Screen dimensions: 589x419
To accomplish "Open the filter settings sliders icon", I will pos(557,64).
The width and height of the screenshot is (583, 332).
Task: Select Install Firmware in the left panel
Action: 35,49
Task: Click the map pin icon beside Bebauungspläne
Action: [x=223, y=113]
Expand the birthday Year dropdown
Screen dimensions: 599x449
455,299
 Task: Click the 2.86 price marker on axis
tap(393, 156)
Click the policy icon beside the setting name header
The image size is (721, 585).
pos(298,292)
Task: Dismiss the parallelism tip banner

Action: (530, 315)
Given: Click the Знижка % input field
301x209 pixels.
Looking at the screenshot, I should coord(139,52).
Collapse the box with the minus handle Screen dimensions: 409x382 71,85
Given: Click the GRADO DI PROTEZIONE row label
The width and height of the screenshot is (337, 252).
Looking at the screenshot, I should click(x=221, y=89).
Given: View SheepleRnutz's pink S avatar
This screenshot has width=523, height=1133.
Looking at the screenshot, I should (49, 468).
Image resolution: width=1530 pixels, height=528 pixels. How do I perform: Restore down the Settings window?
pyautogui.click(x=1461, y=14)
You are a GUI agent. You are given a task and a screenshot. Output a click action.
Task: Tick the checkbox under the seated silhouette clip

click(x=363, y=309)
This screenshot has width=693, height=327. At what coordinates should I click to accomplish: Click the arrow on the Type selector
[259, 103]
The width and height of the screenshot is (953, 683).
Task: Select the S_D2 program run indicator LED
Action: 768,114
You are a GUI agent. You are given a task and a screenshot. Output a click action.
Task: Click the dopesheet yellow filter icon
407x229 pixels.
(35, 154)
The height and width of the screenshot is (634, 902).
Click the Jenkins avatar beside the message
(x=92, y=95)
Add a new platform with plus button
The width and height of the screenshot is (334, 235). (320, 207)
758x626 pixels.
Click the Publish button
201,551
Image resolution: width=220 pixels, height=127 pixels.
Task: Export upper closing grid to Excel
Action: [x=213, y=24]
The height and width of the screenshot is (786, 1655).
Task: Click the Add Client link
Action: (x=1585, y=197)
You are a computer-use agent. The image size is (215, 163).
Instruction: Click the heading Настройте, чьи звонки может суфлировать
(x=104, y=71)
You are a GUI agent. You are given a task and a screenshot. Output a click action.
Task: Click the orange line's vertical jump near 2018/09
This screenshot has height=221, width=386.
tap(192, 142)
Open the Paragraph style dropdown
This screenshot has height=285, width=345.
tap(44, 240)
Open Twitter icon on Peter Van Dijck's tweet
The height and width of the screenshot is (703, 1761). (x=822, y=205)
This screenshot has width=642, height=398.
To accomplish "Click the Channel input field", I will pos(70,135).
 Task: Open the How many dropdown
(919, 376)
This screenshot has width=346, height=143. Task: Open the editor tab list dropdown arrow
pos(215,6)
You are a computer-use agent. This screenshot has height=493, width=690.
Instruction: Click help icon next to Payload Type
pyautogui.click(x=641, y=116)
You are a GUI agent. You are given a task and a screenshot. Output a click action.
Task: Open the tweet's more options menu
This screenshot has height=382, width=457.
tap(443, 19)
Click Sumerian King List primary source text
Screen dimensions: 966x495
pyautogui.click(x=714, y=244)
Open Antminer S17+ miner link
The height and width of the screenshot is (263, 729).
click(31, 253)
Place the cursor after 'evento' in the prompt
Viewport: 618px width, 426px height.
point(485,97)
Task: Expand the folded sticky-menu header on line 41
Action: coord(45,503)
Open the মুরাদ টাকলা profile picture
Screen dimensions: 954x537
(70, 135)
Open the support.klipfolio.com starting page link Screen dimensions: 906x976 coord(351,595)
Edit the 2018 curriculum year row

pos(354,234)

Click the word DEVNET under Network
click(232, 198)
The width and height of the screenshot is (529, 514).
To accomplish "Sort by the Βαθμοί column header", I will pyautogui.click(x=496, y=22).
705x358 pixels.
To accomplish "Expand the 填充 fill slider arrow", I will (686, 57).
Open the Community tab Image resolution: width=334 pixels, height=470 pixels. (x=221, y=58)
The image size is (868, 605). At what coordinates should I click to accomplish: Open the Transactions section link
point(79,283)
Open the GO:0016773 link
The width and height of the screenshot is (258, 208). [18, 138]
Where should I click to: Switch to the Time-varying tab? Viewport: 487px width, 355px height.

[Action item]
Repeat the records, every one of them, without any deviation.

[Reply to the exercise]
Screen dimensions: 589x419
To accomplish "Open the filter settings sliders icon", I will pos(557,64).
The width and height of the screenshot is (583, 332).
Task: Select Install Firmware in the left panel
Action: 35,49
Task: Click the map pin icon beside Bebauungspläne
Action: [x=223, y=113]
Expand the birthday Year dropdown
Screen dimensions: 599x449
455,299
 Task: Click the 2.86 price marker on axis
tap(393, 156)
Click the policy icon beside the setting name header
The image size is (721, 585).
pos(298,292)
Task: Dismiss the parallelism tip banner

Action: (530, 315)
Given: Click the Знижка % input field
301x209 pixels.
Looking at the screenshot, I should coord(139,52).
Collapse the box with the minus handle Screen dimensions: 409x382 71,85
Given: Click the GRADO DI PROTEZIONE row label
The width and height of the screenshot is (337, 252).
Looking at the screenshot, I should click(x=221, y=89).
Given: View SheepleRnutz's pink S avatar
This screenshot has width=523, height=1133.
Looking at the screenshot, I should (49, 468).
Image resolution: width=1530 pixels, height=528 pixels. How do I perform: Restore down the Settings window?
pyautogui.click(x=1461, y=14)
You are a GUI agent. You are given a task and a screenshot. Output a click action.
Task: Tick the checkbox under the seated silhouette clip

click(x=363, y=309)
This screenshot has width=693, height=327. At what coordinates should I click to accomplish: Click the arrow on the Type selector
[259, 103]
The width and height of the screenshot is (953, 683).
Task: Select the S_D2 program run indicator LED
Action: 768,114
You are a GUI agent. You are given a task and a screenshot. Output a click action.
Task: Click the dopesheet yellow filter icon
407x229 pixels.
(35, 154)
The height and width of the screenshot is (634, 902).
Click the Jenkins avatar beside the message
(x=92, y=95)
Add a new platform with plus button
The width and height of the screenshot is (334, 235). (320, 207)
758x626 pixels.
Click the Publish button
201,551
Image resolution: width=220 pixels, height=127 pixels.
Task: Export upper closing grid to Excel
Action: [x=213, y=24]
The height and width of the screenshot is (786, 1655).
Task: Click the Add Client link
Action: (x=1585, y=197)
You are a computer-use agent. The image size is (215, 163).
Instruction: Click the heading Настройте, чьи звонки может суфлировать
(x=104, y=71)
You are a GUI agent. You are given a task and a screenshot. Output a click action.
Task: Click the orange line's vertical jump near 2018/09
This screenshot has height=221, width=386.
tap(192, 142)
Open the Paragraph style dropdown
This screenshot has height=285, width=345.
tap(44, 240)
Open Twitter icon on Peter Van Dijck's tweet
The height and width of the screenshot is (703, 1761). (x=822, y=205)
This screenshot has width=642, height=398.
To accomplish "Click the Channel input field", I will pos(70,135).
 Task: Open the How many dropdown
(919, 376)
This screenshot has width=346, height=143. Task: Open the editor tab list dropdown arrow
pos(215,6)
You are a computer-use agent. This screenshot has height=493, width=690.
Instruction: Click help icon next to Payload Type
pyautogui.click(x=641, y=116)
You are a GUI agent. You are given a task and a screenshot. Output a click action.
Task: Open the tweet's more options menu
This screenshot has height=382, width=457.
tap(443, 19)
Click Sumerian King List primary source text
Screen dimensions: 966x495
pyautogui.click(x=714, y=244)
Open Antminer S17+ miner link
The height and width of the screenshot is (263, 729).
click(31, 253)
Place the cursor after 'evento' in the prompt
Viewport: 618px width, 426px height.
point(485,97)
Task: Expand the folded sticky-menu header on line 41
Action: coord(45,503)
Open the মুরাদ টাকলা profile picture
Screen dimensions: 954x537
(70, 135)
Open the support.klipfolio.com starting page link Screen dimensions: 906x976 coord(351,595)
Edit the 2018 curriculum year row

pos(354,234)

Click the word DEVNET under Network
click(232, 198)
The width and height of the screenshot is (529, 514).
To accomplish "Sort by the Βαθμοί column header", I will pyautogui.click(x=496, y=22).
705x358 pixels.
To accomplish "Expand the 填充 fill slider arrow", I will (686, 57).
Open the Community tab Image resolution: width=334 pixels, height=470 pixels. (x=221, y=58)
The image size is (868, 605). At what coordinates should I click to accomplish: Open the Transactions section link
point(79,283)
Open the GO:0016773 link
The width and height of the screenshot is (258, 208). [18, 138]
Where should I click to: Switch to the Time-varying tab? Viewport: 487px width, 355px height.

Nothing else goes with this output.